本郷和人著「権力の日本史」文春新書刊 を読み終えた。
著者は日本中世史の専門家で雑誌やTV等にも時折登場したり色々な著作もあり、私も鎌倉時代、以後の武士の世を決定付けた争乱「承久の乱(じょうきゅうの乱)」などでお世話になっている。
この本は著者が日本史を研究するなかで日本の権力構造に興味をもち、誰が実権を握っているのか、誰の云うことに従っているのか、実質の決定は誰が行っているのか、その背景や根拠は何なのかを解明し日本の形がどのようにして生まれて来たかを理解説明しようとしている。
著者はこの解明に当たり日本の権力を歴史的に担ってきた、天皇・皇族、貴族(公家)、武士、僧侶各々の世界での史料を紐解き権力の動きを探って行く事になる。
その結果を踏まえ、全体を通して著者が日本の権力の特徴として挙げていることは以下のようなポイントになる。
・近代社会は勿論のこと、中国や西洋などの歴史を見ても地位が権力の源であるが、日本では地位より人が優先されるケースがある。
・日本の権力構造を見ると地位(公の役職)とは別の「家」の序列がある。ひとつは皇族、貴族、武士、庶民と云った階級としての家の序列があり、この内部例えば貴族なら貴族、武士なら武士で家を単位とした序列がある。
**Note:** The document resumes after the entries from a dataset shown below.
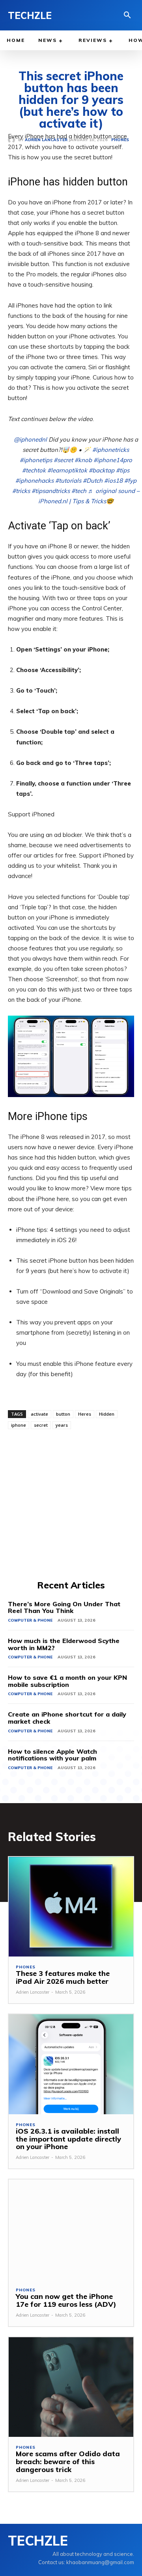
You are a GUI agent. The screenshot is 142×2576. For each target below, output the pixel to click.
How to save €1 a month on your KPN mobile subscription (67, 1680)
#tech (78, 491)
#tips (122, 470)
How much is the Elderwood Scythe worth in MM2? (64, 1644)
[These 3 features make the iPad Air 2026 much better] (71, 1907)
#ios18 (113, 480)
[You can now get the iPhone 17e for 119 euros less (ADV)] (71, 2229)
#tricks (21, 491)
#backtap (101, 470)
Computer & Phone (30, 1620)
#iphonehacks (34, 480)
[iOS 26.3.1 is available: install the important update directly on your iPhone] (71, 2064)
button (63, 1414)
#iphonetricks (110, 449)
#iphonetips (36, 460)
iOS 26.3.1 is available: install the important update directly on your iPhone (68, 2139)
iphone (18, 1425)
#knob (83, 460)
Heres (84, 1414)
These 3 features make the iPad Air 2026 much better (63, 1977)
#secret (63, 460)
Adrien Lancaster (32, 1992)
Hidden (106, 1414)
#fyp (130, 480)
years (62, 1425)
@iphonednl (30, 439)
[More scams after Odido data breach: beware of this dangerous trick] (71, 2387)
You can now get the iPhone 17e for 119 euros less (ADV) (66, 2300)
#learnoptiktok (67, 470)
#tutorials (68, 480)
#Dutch (93, 480)
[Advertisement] (71, 1503)
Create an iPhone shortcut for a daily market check (67, 1717)
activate (39, 1414)
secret (41, 1425)
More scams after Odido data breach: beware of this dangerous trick (68, 2461)
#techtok (34, 470)
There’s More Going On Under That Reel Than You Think (64, 1607)
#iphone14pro (112, 460)
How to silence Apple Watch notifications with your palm (52, 1754)
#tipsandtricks (51, 491)
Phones (26, 1967)
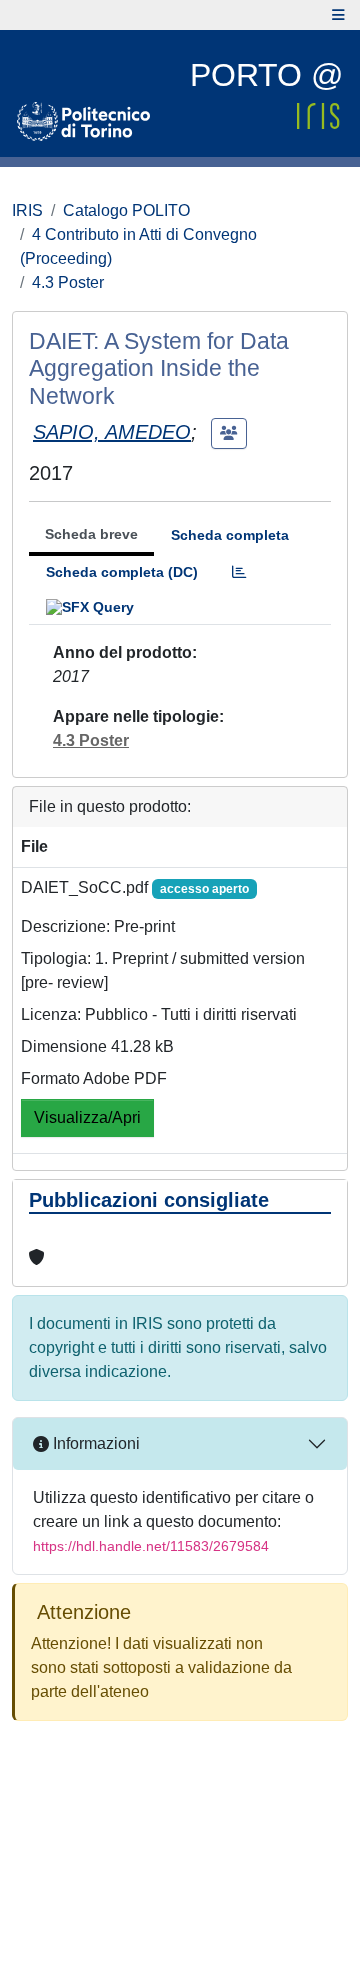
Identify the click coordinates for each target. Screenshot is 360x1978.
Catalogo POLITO (126, 210)
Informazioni (94, 1443)
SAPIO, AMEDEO (112, 432)
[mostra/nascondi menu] (338, 15)
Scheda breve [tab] (91, 534)
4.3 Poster (68, 282)
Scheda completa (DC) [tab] (122, 572)
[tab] (239, 572)
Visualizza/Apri (87, 1117)
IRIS (27, 210)
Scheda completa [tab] (230, 535)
・もうひとつの序列は家の内部にあり、「家」のトップ「家長」の座を継ぐことが権力の継承になりいわゆる「世襲」の原理が働く。
・権力のリアルは人を従わせる力であり、軍事、経済、知力などが重要な要素となるが、実際の場面では世襲と才能(能力主義)が重要な二軸になり構成される。
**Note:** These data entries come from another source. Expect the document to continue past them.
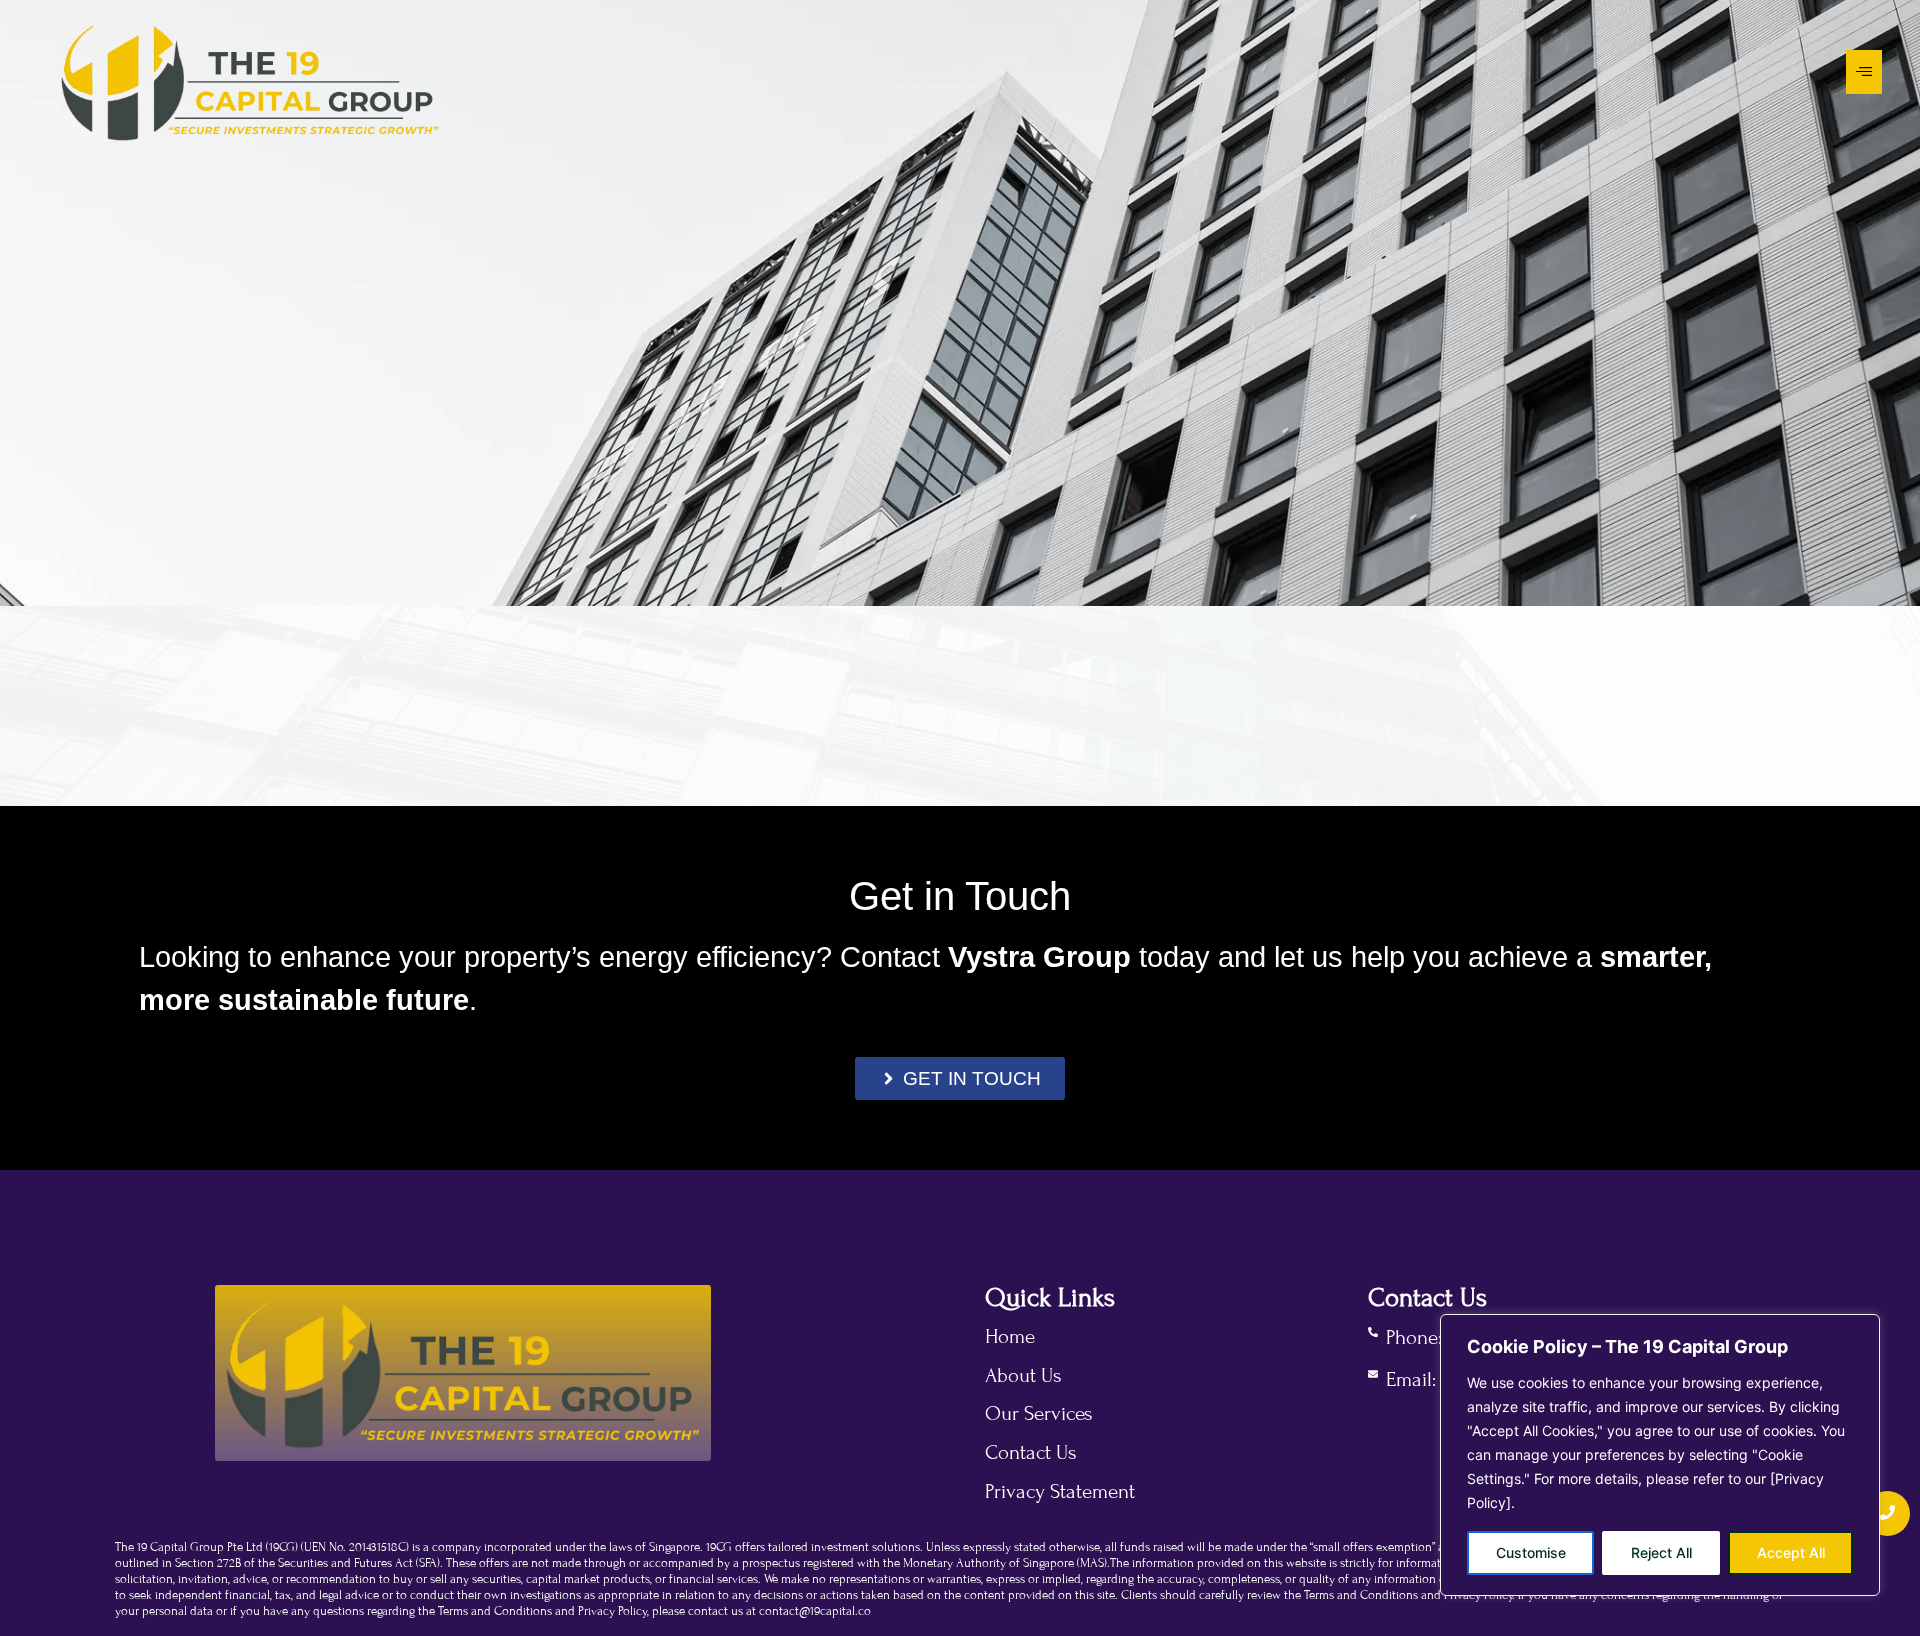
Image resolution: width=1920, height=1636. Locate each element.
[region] (1660, 1455)
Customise (1531, 1552)
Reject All (1661, 1552)
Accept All (1791, 1552)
・明治維新を「世襲と才能」の観点で考えると、今まで世襲に重きを置いて約1000年を歩んで来たものが、一転して才能を根拠として登用される日本史上最大の変革である。
・富国強兵、文明開化をしなければ日本が植民地になるという危機感からその手段として才能の重視が実現する。明治の元勲、大久保利通、伊藤博文、山縣有朋など子供の為に財産は残しても政治的なえこひいきや将来に便宜を図るような振る舞いはしていない。
🔘上記に関連し少し余談になるが、私は山口県の生まれなので少し身びいきなところもあるが、明治維新を担った薩・長藩閥政府は富国強兵、産業振興を進めるに当たり、例えば官営八幡製鉄所、富岡製糸場、北海道開拓使などのように我田引水のようなことはなく、客観的に最適地を選定していてその事を私は密かに誇りにしている。
🔘今日の一句
摂播の境越え来る春の月
私の生まれ故郷の村ではどこの家にも南天が植わっていた記憶がある。